But there is another way of looking at his sin. It was committed by believers, in the church meeting, where two or three were gathered together in Jesus’ name, where our glorious Lord Jesus Christ was always present. That is the striking phrase in the opening verse, “our glorious Lord Jesus Christ.” It is difficult to translate into English. It says literally, “of our Lord Jesus Christ, of the glory.” James is asserting that the Lord Christ is the glory – the glory of God is Jesus. “In him I beheld God’s glory,” James is saying. Alec Motyer writes, “In Exodus 33:18 we find Moses downcast over the history of Israel to date and desperately anxious about the future, if the Lord indeed insists that he continues to lead the people. In his need for encouragement and uplifting he begs: ‘I pray thee, show me thy glory.’ In reply, the Lord, ever prompt to meet the need of those he loves, promises; ‘I will make all my goodness pass before you, and will proclaim before you my name.’ And this is exactly what he does in Exodus 34:5-8. The Lord’s ‘name’ is a statement not just of who he is, but much more of what he is: it summarises the Lord’s character and attributes. In this way, when Moses asked to see the Lord’s glory, the Lord in effect answered by saying; ‘You will certainly see my glory, for I will come to you myself, reveal my essential goodness and spell out my very nature to you.’ Glory, then, is a ‘shorthand’ for the personal presence of the Lord in all his goodness and in the fullness of his revealed character. The Lord Jesus Christ is God’s Glory: God himself come among us in all his goodness and in the full revelation of his person” (The Message of James, IVP, 1985, p.84).

== == ==

Task description:
Copy out the full passage on the phrase "our glorious Lord Jesus Christ" word for word.

Listing:

== == ==

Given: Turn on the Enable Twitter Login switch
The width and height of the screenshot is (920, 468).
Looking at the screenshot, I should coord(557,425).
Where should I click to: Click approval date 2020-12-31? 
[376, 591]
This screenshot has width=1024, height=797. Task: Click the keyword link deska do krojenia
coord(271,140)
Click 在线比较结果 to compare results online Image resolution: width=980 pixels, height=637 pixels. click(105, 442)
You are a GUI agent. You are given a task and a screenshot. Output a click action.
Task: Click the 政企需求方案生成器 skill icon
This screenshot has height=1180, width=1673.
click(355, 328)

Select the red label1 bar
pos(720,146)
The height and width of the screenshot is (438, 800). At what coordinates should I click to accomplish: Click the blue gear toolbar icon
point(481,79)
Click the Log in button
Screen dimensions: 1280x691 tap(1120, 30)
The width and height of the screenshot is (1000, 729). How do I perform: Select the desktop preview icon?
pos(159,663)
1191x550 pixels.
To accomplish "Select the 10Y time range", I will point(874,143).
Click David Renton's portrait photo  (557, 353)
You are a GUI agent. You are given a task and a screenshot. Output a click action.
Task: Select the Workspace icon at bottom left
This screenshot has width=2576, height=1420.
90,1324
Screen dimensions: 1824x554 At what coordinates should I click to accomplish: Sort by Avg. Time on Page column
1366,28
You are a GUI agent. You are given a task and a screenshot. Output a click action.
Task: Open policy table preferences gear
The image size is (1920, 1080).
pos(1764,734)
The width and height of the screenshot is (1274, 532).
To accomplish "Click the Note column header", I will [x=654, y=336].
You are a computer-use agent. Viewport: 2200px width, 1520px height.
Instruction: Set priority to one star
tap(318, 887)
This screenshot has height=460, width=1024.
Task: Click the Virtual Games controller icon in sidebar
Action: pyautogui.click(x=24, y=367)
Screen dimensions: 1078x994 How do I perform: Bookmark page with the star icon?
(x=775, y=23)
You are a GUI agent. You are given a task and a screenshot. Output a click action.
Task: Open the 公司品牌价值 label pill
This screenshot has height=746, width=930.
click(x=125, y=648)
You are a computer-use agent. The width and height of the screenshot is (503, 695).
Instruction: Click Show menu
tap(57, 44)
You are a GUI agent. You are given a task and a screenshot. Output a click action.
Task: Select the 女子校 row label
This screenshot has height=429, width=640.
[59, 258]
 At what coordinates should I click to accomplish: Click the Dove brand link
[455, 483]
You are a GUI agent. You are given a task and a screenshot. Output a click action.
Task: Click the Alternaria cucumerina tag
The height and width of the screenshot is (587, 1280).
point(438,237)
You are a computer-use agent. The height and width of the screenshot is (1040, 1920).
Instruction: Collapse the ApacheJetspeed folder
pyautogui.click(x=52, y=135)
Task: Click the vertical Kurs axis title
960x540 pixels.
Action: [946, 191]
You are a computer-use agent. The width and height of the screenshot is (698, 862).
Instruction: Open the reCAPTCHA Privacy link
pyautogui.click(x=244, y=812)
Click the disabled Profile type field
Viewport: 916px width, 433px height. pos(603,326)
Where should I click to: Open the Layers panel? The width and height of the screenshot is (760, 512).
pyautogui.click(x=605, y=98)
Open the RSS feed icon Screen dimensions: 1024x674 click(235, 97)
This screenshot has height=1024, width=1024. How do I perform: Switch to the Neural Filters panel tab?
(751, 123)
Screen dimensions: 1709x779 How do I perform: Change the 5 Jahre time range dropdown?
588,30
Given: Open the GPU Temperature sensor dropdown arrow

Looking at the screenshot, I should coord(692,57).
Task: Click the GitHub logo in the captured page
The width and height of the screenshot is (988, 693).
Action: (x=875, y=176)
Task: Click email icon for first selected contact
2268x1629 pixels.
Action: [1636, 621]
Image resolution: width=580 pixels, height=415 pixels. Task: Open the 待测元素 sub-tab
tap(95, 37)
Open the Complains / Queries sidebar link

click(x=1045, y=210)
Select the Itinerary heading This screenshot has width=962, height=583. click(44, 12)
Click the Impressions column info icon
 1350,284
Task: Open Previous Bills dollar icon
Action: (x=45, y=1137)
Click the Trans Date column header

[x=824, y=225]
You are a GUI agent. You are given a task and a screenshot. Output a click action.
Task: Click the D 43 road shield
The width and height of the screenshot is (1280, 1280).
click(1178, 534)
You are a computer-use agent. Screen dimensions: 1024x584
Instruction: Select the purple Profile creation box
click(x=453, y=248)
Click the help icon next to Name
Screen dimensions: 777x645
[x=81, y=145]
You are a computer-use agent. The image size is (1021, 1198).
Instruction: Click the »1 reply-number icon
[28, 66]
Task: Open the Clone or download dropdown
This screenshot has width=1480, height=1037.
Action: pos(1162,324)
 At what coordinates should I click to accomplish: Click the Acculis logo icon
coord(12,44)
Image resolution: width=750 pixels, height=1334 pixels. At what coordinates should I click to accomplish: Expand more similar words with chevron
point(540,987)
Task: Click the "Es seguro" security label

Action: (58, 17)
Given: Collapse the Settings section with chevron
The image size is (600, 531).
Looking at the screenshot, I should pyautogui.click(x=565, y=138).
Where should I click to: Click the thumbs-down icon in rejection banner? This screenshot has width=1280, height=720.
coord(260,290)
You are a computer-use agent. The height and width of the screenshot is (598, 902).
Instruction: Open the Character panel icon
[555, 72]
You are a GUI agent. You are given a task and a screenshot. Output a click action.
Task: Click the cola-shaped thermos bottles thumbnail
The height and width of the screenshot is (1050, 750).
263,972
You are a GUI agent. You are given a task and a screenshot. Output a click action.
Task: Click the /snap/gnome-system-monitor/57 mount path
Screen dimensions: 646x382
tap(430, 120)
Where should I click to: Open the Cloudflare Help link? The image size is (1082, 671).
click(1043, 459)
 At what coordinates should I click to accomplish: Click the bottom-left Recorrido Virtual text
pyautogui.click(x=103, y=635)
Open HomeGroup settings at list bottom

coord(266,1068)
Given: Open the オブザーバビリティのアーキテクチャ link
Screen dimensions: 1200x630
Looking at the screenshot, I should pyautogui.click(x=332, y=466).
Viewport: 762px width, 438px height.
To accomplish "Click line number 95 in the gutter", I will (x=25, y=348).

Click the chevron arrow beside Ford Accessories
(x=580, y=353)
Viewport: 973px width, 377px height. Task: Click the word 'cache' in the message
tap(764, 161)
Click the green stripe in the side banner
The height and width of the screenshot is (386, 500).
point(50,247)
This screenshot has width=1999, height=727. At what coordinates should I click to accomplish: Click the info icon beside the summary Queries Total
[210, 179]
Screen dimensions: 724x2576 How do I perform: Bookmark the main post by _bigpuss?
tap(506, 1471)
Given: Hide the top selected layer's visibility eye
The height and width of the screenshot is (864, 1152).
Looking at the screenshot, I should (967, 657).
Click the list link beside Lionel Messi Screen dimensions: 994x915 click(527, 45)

== == ==

Result of the exercise:
But there is another way of looking at his sin. It was committed by believers, in the church meeting, where two or three were gathered together in Jesus’ name, where our glorious Lord Jesus Christ was always present. That is the striking phrase in the opening verse, “our glorious Lord Jesus Christ.” It is difficult to translate into English. It says literally, “of our Lord Jesus Christ, of the glory.” James is asserting that the Lord Christ is the glory – the glory of God is Jesus. “In him I beheld God’s glory,” James is saying. Alec Motyer writes, “In Exodus 33:18 we find Moses downcast over the history of Israel to date and desperately anxious about the future, if the Lord indeed insists that he continues to lead the people. In his need for encouragement and uplifting he begs: ‘I pray thee, show me thy glory.’ In reply, the Lord, ever prompt to meet the need of those he loves, promises; ‘I will make all my goodness pass before you, and will proclaim before you my name.’ And this is exactly what he does in Exodus 34:5-8. The Lord’s ‘name’ is a statement not just of who he is, but much more of what he is: it summarises the Lord’s character and attributes. In this way, when Moses asked to see the Lord’s glory, the Lord in effect answered by saying; ‘You will certainly see my glory, for I will come to you myself, reveal my essential goodness and spell out my very nature to you.’ Glory, then, is a ‘shorthand’ for the personal presence of the Lord in all his goodness and in the fullness of his revealed character. The Lord Jesus Christ is God’s Glory: God himself come among us in all his goodness and in the full revelation of his person” (The Message of James, IVP, 1985, p.84).